After sixth grade, Ntaiya’s best friend did marry and drop out of school, joining the estimated one in nine girls that the U.N. projects will wed before they reach 15. Before age 18, an estimated one–third of girls in developing countries will become brides. If current trends continue, in the next decade more than 140 million girls around the world will be married before their 18th birthdays—the minimum age for marriage defined in various international treaties.
Ntaiya beat those odds with help from a supportive mother and her own determination to stay in school. She even agreed to undergo the local discriminatory tradition of female genital cutting in exchange for being allowed to finish high school. With help from village elders, she earned the right and the funds to keep studying, promising she would make her community proud.
“What marriage does to the kids is it really destroys their future, it destroys their hopes, it just turns them into something they are not supposed to be,” Ntaiya says. “I wanted to see a different future for them, [and] school was the place I could achieve that.”
“When I see the girls now… and see how far we have come together—they want to be doctors, they have dreams, and they actually know dreams they can achieve — that is a joy for me.”
A mix of financial pressures and social and tradition–related practices that discriminate against women and girls leads parents to marry off their daughters so young.

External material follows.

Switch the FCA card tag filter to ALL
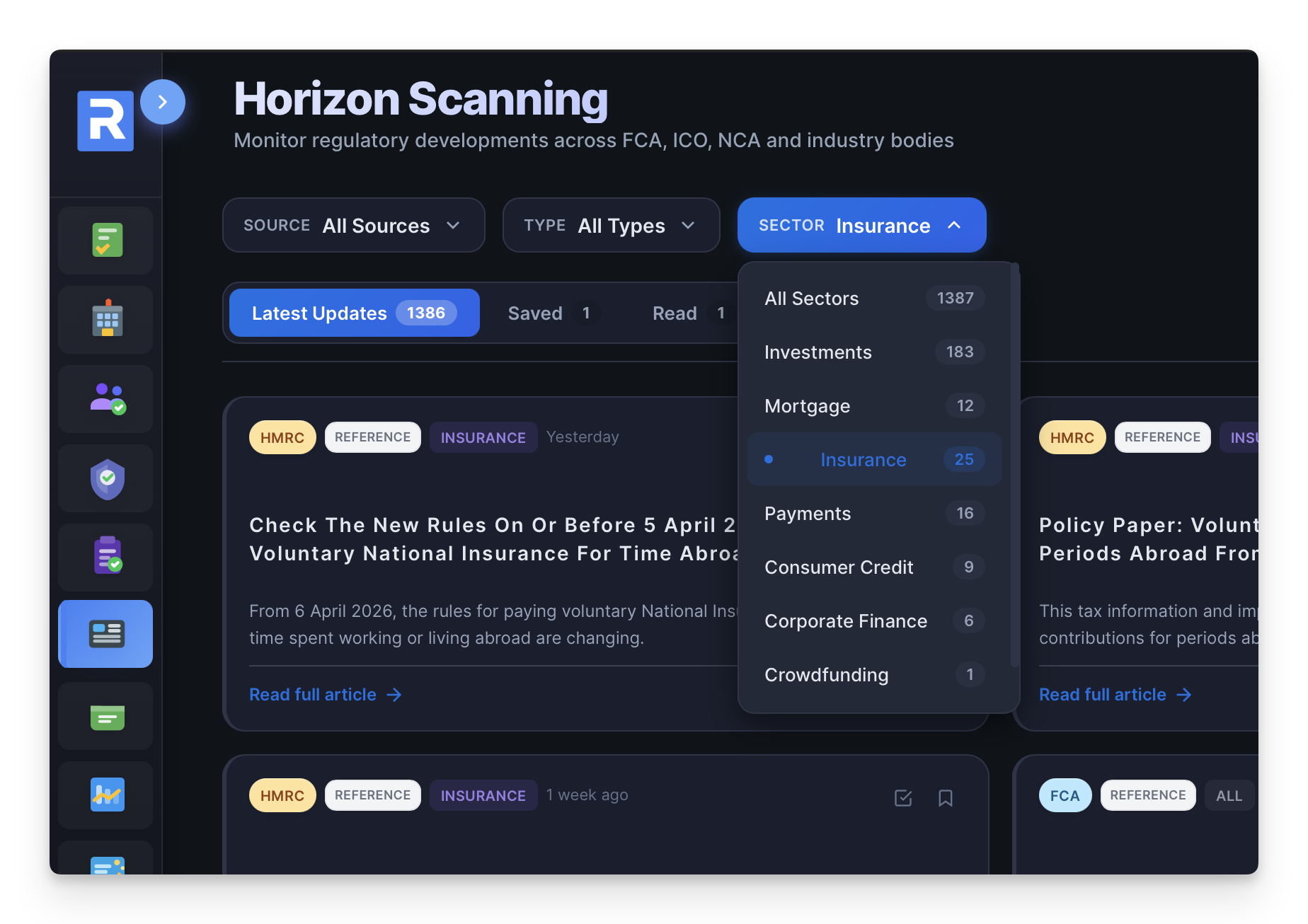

Many believe that finding a husband for a daughter will keep her safe, especially in times of social instability or fragility. Parents see girls as economic burdens who will not help support them in old age but whose labor will benefit the new husband’s family.
Natural disasters, armed conflict and social upheaval create more opportunities for the social ill of child marriage to take hold. Among the perils unleashed by such upheaval are food shortages, intermittent or entirely absent legal authorities, and shuttered or only occasionally functioning schools. Families looking for a path to protect their girls view marriage as one of the most acceptable options, given all the risks—including sexual violence—facing their children. A 2013 World Vision report noted that “fear of rape and sexual violence, of unwanted premarital pregnancies, of family shame and dishonor, of homelessness and hunger or starvation were all reported by parents and children as legitimate reasons for early marriage.”
Even when there are laws banning the practice, they often go ignored and unenforced. In rural northern India, government workers are said to have faced attacks for attempting to stop child marriages. But in the last decade, the fight against child marriage has worked its way to the center of the global development discussion. Or at least closer to the center.
The world has begun characterizing child marriage as a human–rights violation. In 2012, on the first International Day of the Girl Child, the U.N. called on leaders at local, regional and international levels to end the practice. The Elders, a coalition of global leaders such as former U.N. Secretary–General Kofi Annan and former Irish president Mary Robinson, took on the issue in 2010, its members helping to found the Girls Not Brides coalition. And the African Union’s recently launched “Campaign to End Child Marriage” begins by noting that child marriage is a “harmful practice which severely affects the rights of a child.”
In Kakenya Ntaiya’s view, ending child marriage requires coming out from behind the curtains of culture and tradition. “We educate, educate, educate, because the more information you give, the more people will start questioning what we call ‘culture,’” she says.
After her own high school education, she went on to study in the U.S. and earned a doctorate in education from the University of Pittsburgh. But then she returned to Kenya to fight on behalf of other girls desperate to avoid early marriage and achieve their potential. Her Kakenya Center for Excellence in Enoosaen is home to more than 150 girls.
“When I see the girls now… and see how far we have come together—they want to be doctors, they have dreams, and they actually know dreams they can achieve — that is a joy for me,” she says.
The path away from early marriage starts with education. “You are looking at a tradition that is happening for many, many years,” says Ntaiya of child marriage.“It is hard for people to let go until they see something else. Now they see something else [and] that is helping them a lot.”